• [EXERCISES]
• a. Decide whether each statement below agrees with the GPT-4V OCR evaluation page. Answer yes or no for each, and quote the words of the text that settle it.
(i) The evaluation finds that GPT-4V does not outperform existing state-of-the-art OCR models.
(ii) The paper contains nine figures.
(iii) In word-level scene text recognition, GPT-4V recognized common-style Chinese text.
• b. On the GPT-4V OCR evaluation page, write out the stretch from "Figures (7)" through "truth text (GT).", substituting "rotated" for "curved".
• c. According to the GPT-4V OCR evaluation page, where are the evaluation pipeline and results available?

Exploring OCR Capabilities of GPT-4V(ision) : A Quantitative and In-depth Evaluation

TL;DR

This study provides the first rigorous quantitative assessment of GPT-4V(ision) across core OCR tasks, including STR, HTR, HMER, TSR, and VIE, using standard benchmarks and carefully designed prompts. It reveals strong performance on Latin and English text but notable weaknesses with multilingual content, complex layouts, and fine-grained symbol recognition, underscoring that general LMMs do not yet surpass specialized OCR models. The findings highlight the trade-offs between broad multimodal capabilities and task-specific accuracy, and suggest avenues such as semantic enhancement, downstream fine-tuning, and autonomous data creation to better harness LMMs for OCR. The work offers a critical reference for researchers and practitioners aiming to integrate LMMs into OCR pipelines while maintaining emphasis on specialized models where needed, and it lays groundwork for ongoing evaluation updates as models evolve.

Abstract

This paper presents a comprehensive evaluation of the Optical Character Recognition (OCR) capabilities of the recently released GPT-4V(ision), a Large Multimodal Model (LMM). We assess the model's performance across a range of OCR tasks, including scene text recognition, handwritten text recognition, handwritten mathematical expression recognition, table structure recognition, and information extraction from visually-rich document. The evaluation reveals that GPT-4V performs well in recognizing and understanding Latin contents, but struggles with multilingual scenarios and complex tasks. Specifically, it showed limitations when dealing with non-Latin languages and complex tasks such as handwriting mathematical expression recognition, table structure recognition, and end-to-end semantic entity recognition and pair extraction from document image. Based on these observations, we affirm the necessity and continued research value of specialized OCR models. In general, despite its versatility in handling diverse OCR tasks, GPT-4V does not outperform existing state-of-the-art OCR models. How to fully utilize pre-trained general-purpose LMMs such as GPT-4V for OCR downstream tasks remains an open problem. The study offers a critical reference for future research in OCR with LMMs. Evaluation pipeline and results are available at https://github.com/SCUT-DLVCLab/GPT-4V_OCR.
Paper Structure (32 sections, 1 equation, 7 figures, 9 tables)

This paper contains 32 sections, 1 equation, 7 figures, 9 tables.

Figures (7)

  • Figure 1: Illustration of word-level scene text recognition. In the answers of GPT-4V, we highlight the characters that match the GT in green and characters that do not match in red. GPT-4V can recognize curved, slanted, and artistic English text, while common-style Chinese text can not be recognized.
  • Figure 2: Illustration of handwritten text recognition. (a), (b), (c), and (d) are samples of page-level IAM, line-level IAM, page-level CASIA-HWDB, and line-level CASIA-HWDB, respectively. In the responses of GPT-4V, we highlight characters that match the GT in green and characters that do not match in red. For English text, GPT-4V demonstrates excellent performance. In contrast, for Chinese text, GPT-4V has generated a passage of text that is semantically coherent, but it is not associated with the ground truth text (GT).

• [DATA]
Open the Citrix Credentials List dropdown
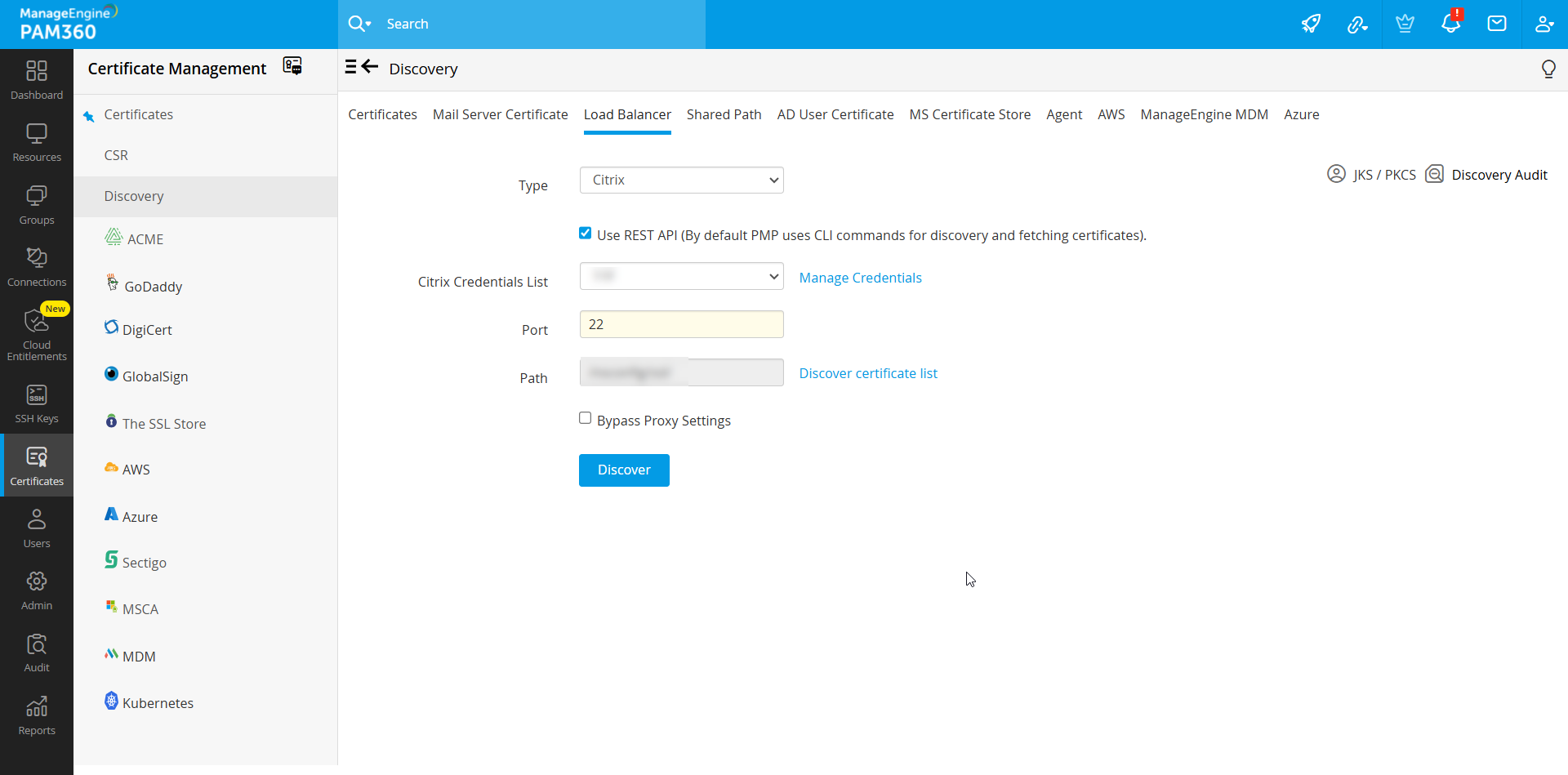The image size is (1568, 775). pyautogui.click(x=681, y=276)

• [RESULTS IN ORDER]
• a.
(i) Yes: "GPT-4V does not outperform existing state-of-the-art OCR models."
(ii) No: "This paper contains 32 sections, 1 equation, 7 figures, 9 tables."
(iii) No: "common-style Chinese text can not be recognized."

• b.
Figures (7)

  • Figure 1: Illustration of word-level scene text recognition. In the answers of GPT-4V, we highlight the characters that match the GT in green and characters that do not match in red. GPT-4V can recognize rotated, slanted, and artistic English text, while common-style Chinese text can not be recognized.
  • Figure 2: Illustration of handwritten text recognition. (a), (b), (c), and (d) are samples of page-level IAM, line-level IAM, page-level CASIA-HWDB, and line-level CASIA-HWDB, respectively. In the responses of GPT-4V, we highlight characters that match the GT in green and characters that do not match in red. For English text, GPT-4V demonstrates excellent performance. In contrast, for Chinese text, GPT-4V has generated a passage of text that is semantically coherent, but it is not associated with the ground truth text (GT).

• c. They are available at https://github.com/SCUT-DLVCLab/GPT-4V_OCR.